Instrução A: Transcreva sem qualquer alteração as linhas dos registros que vão da linha que contém "Task: Click the send by email envelope icon" até a linha que contém "Click the Coloring", incluindo ambas.

Trecho para leitura:
>>>>>

Moral da história: leite de goy não presta
Cena dois: um amigo meu, cristão, que trabalhava voluntariamente com
atendimento terapêutico a pessoas com problemas psicológicos foi buscar
um paciente. Era um rapaz muito religioso. Meu amigo entrou na sinagoga
para buscar o rapaz e logo vieram dois rabinos ortodoxos reclamar da
presença de um não-judeu por lá. Como não entende Iídiche, meu amigo
ouviu algo como “rkrkrkrkr GOY rkrkrkrkrkr GOY rkrkr GOYGOY”. Em
seguida, o rapaz, que aparentemente não era tão louco assim, gritou com
os mais velhos “Expulsem vocês! Querem expulsar? Expulsem vocês! Vocês
não dizem que isso aqui é a casa de Deus?? Que todos são bem vindos? Que
todos são iguais? Porque ele não pode ficar aqui?”
Moral da história: presença de goy em sinagoga não serve
Cena três: outro serviço religioso de luto, outro rabino ortodoxo
contando. Outra história, só que agora uma variação do tema anterior. O
mesmo bebê, também vive dois anos. Também morre inexplicavelmente.

<<<<<

Instrução B: Repita na íntegra, sem nenhuma modificação, o trecho para leitura.

Registros fornecidos:

>>>>>

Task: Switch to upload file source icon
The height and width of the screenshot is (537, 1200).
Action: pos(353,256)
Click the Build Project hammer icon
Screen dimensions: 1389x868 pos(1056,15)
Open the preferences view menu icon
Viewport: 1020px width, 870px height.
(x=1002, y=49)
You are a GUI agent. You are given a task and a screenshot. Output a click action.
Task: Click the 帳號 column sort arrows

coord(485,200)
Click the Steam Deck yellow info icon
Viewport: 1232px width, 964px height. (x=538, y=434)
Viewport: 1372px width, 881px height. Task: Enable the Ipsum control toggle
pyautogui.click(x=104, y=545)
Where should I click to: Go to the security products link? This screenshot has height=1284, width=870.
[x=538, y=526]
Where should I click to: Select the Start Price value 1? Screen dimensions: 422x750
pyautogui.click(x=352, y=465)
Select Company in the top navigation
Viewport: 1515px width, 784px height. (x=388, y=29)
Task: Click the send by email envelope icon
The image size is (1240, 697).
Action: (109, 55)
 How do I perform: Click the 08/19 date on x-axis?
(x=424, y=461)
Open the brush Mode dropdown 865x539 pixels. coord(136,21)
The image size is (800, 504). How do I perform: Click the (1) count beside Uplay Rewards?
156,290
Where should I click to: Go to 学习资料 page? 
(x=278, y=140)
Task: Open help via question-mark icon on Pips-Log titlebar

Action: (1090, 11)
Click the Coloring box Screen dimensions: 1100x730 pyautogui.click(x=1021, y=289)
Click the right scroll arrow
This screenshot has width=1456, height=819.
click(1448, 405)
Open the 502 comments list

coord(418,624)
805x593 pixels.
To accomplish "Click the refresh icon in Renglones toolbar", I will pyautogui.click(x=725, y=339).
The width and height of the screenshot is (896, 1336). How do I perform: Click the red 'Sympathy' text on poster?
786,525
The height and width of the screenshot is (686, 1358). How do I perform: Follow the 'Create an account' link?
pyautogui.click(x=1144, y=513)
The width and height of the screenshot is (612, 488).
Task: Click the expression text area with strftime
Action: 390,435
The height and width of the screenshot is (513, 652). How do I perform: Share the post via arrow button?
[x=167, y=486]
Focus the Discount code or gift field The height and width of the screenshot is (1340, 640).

<<<<<

Resposta A:
Task: Click the send by email envelope icon
The image size is (1240, 697).
Action: (109, 55)
 How do I perform: Click the 08/19 date on x-axis?
(x=424, y=461)
Open the brush Mode dropdown 865x539 pixels. coord(136,21)
The image size is (800, 504). How do I perform: Click the (1) count beside Uplay Rewards?
156,290
Where should I click to: Go to 学习资料 page? 
(x=278, y=140)
Task: Open help via question-mark icon on Pips-Log titlebar

Action: (1090, 11)
Click the Coloring box Screen dimensions: 1100x730 pyautogui.click(x=1021, y=289)

Resposta B:
Moral da história: leite de goy não presta
Cena dois: um amigo meu, cristão, que trabalhava voluntariamente com
atendimento terapêutico a pessoas com problemas psicológicos foi buscar
um paciente. Era um rapaz muito religioso. Meu amigo entrou na sinagoga
para buscar o rapaz e logo vieram dois rabinos ortodoxos reclamar da
presença de um não-judeu por lá. Como não entende Iídiche, meu amigo
ouviu algo como “rkrkrkrkr GOY rkrkrkrkrkr GOY rkrkr GOYGOY”. Em
seguida, o rapaz, que aparentemente não era tão louco assim, gritou com
os mais velhos “Expulsem vocês! Querem expulsar? Expulsem vocês! Vocês
não dizem que isso aqui é a casa de Deus?? Que todos são bem vindos? Que
todos são iguais? Porque ele não pode ficar aqui?”
Moral da história: presença de goy em sinagoga não serve
Cena três: outro serviço religioso de luto, outro rabino ortodoxo
contando. Outra história, só que agora uma variação do tema anterior. O
mesmo bebê, também vive dois anos. Também morre inexplicavelmente.